Try it: The copy should run from the line containing "Viewport: 1213px width, 832px height." through the last line of the entries below, exactly as written, with pictures omitted.

────────

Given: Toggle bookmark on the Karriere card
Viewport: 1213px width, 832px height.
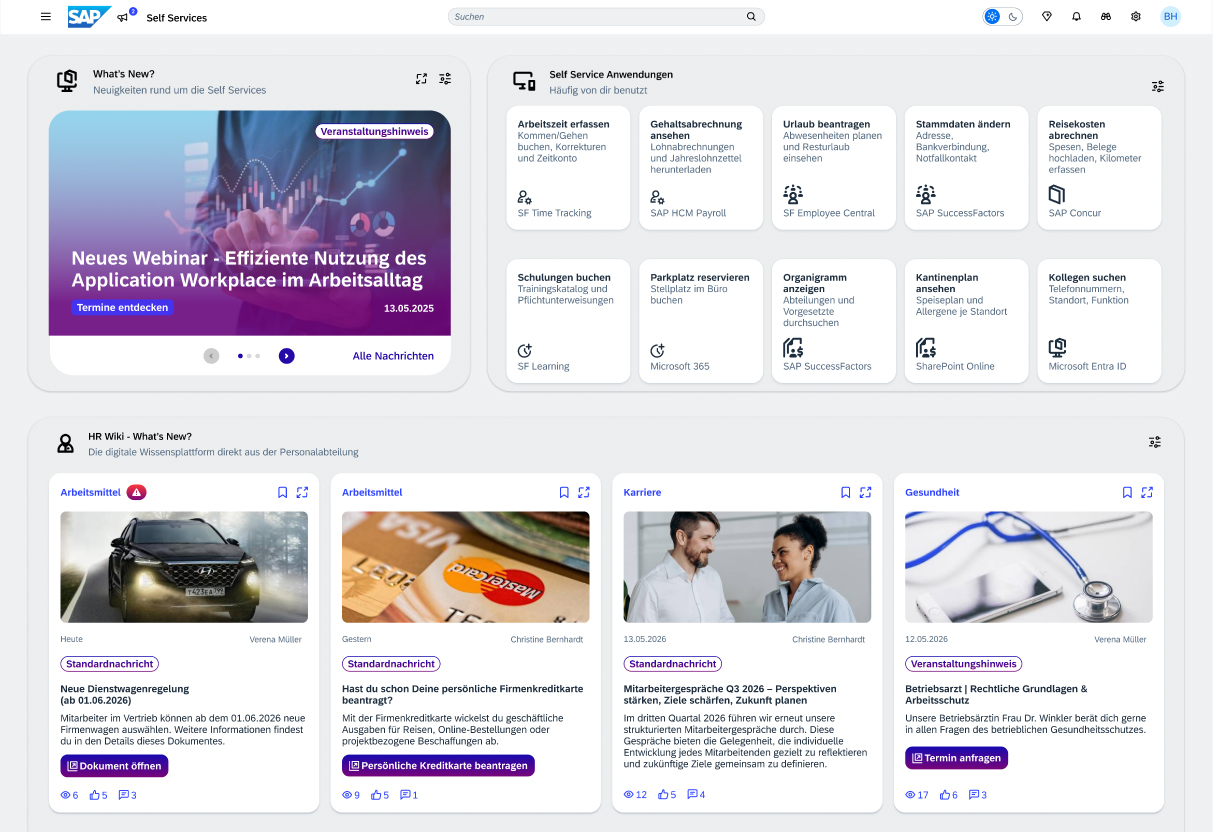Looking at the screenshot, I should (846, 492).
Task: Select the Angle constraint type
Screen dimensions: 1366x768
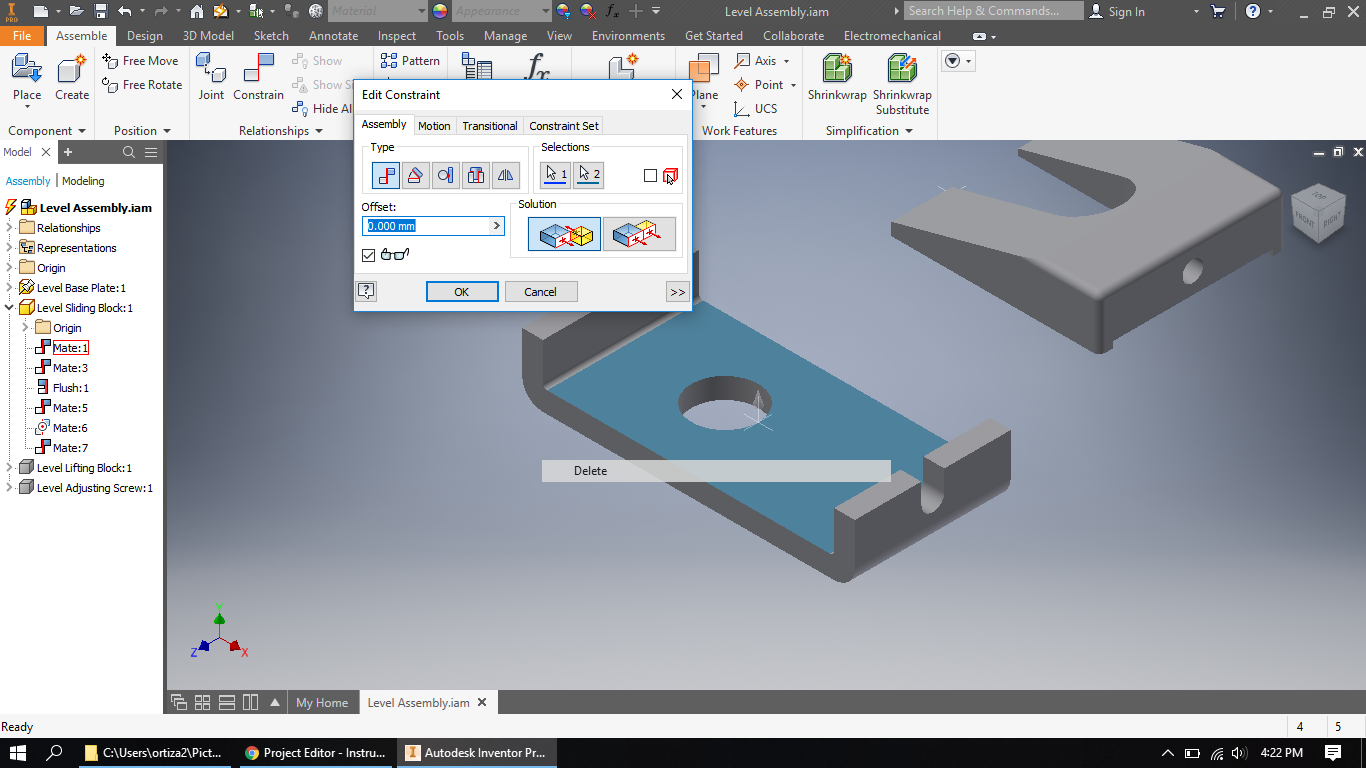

────────

Written answer:
Viewport: 1213px width, 832px height.
Looking at the screenshot, I should (846, 492).
Task: Select the Angle constraint type
Screen dimensions: 1366x768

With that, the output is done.